Human Rights Watch accuse le Rwanda de fermer les yeux sur les actes de torture

Dans un rapport publié ce mardi 15 octobre 2024, l’ONG Human Rights Watch accuse le Rwanda d’entretenir l’impunité sur les actes de tortures et de traitements inhumains. Le rapport de 23 pages, intitulé « “Ils m’ont jeté dans l’eau et battu” : La nécessité de rendre des comptes pour la torture au Rwanda », documente la torture et les mauvais traitements infligés à des détenus par des fonctionnaires pénitentiaires et des détenus à la prison de Nyarugenge dans la capitale, Kigali ; à la prison de Rubavu, dans l’ouest du Rwanda ; et dans un centre de détention non officiel à Kigali connu sous le nom de « Kwa Gacinya ».
Selon Human Rights Watch, des juges ont ignoré les plaintes de personnes actuellement ou précédemment détenues lors de procès concernant la détention illégale et les mauvais traitements, créant un environnement d’impunité quasi totale.
« Nos recherches montrent que des fonctionnaires pénitentiaires ont été autorisés à torturer des détenus en toute impunité pendant des années, soulignant les failles des institutions rwandaises chargées de protéger les droits des détenus », a déclaré Clémentine de Montjoye, chercheuse senior auprès de la division Afrique à Human Rights Watch.
« Le procès historique des responsables pénitentiaires constitue un premier pas important vers l’obligation de rendre des comptes, mais une réponse plus complète serait nécessaire pour lutter contre la pratique profondément enracinée de la torture au Rwanda », a poursuivi la chercheuse.

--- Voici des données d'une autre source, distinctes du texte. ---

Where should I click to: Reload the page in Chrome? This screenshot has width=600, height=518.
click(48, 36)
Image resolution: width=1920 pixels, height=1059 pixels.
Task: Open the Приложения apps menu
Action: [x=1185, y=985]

Human Rights Watch a rapporté avoir mené des entretiens entre 2019 et 2024, avec une trentaine de personnes dont 13 anciens détenus qui étaient incarcérés dans des lieux de détention non officiels et dans les prisons de Rubavu et de Nyarugenge entre 2017 et 2024.
L’ONG a aussi examiné des interviews sur YouTube d’anciens prisonniers qui ont décrit avoir été torturés en détention, et a étudié les documents judiciaires liés aux procès de 53 personnes. Certains ont témoigné lors du procès de l’ancien directeur des prisons de Nyarugenge et de Rubavu, Innocent Kayumba, et de 17 autres personnes accusées de torture, de coups et blessures volontaires, de meurtre et d’autres délits.
Parmi les éléments à charge, Human Rights Watch a recueilli les témoignages d’anciens détenus qui ont décrit le calvaire vécu par les prisonniers dans un site appelé « Yordani » qui existait dans les deux prisons, où des détenus étaient submergés de force dans un conteneur rempli d’eau sale et battus. Certains ont ajouté que des détenus ont ensuite été forcés de courir pieds nus dans la cour jusqu’à ce qu’ils s’effondrent. Onze (11) prisonniers, selon d’anciens détenus, sont morts en détention à la suite de passages à tabac.
En outre, Human Rights Watch a constaté la récurrence systématique de mauvais traitements, de simulacres d’exécutions, de passages à tabac et de torture à Kwa Gacinya, datant depuis au moins 2011. Human Rights Watch a reçu des informations selon lesquelles Kwa Gacinya est maintenant utilisé comme bureau de la police ; toutefois, deux sources liées aux services de sécurité ont indiqué que des abus sont toujours commis dans son sous-sol.
Selon Human Rights Watch, la condamnation en avril dernier d’Innocent Kayumba et autres pour l’agression et le meurtre d’un détenu à la prison de Rubavu en 2019 n’est qu’une justice partielle. Les accusations pour torture ayant été écartées.
Human Rights Watch déplore que la Commission nationale des droits de la personne du Rwanda (CNDP) manque d’indépendance, et n’a pas eu la capacité ou la volonté de signaler les cas de torture.
En mai, la proposition de Human Rights Watch de rencontrer le ministre de la Justice et la présidente de la CNDP pour leur faire part des conclusions préliminaires de ces recherches n’a pas reçu un avis favorable. La chercheuse senior s’est vu refuser l’entrée sur le territoire rwandais lors de son arrivée à l’aéroport international de Kigali. Les courriers envoyés le 10 septembre au ministre de la Justice et à la CNDP afin de présenter les conclusions sont restés sans réponse.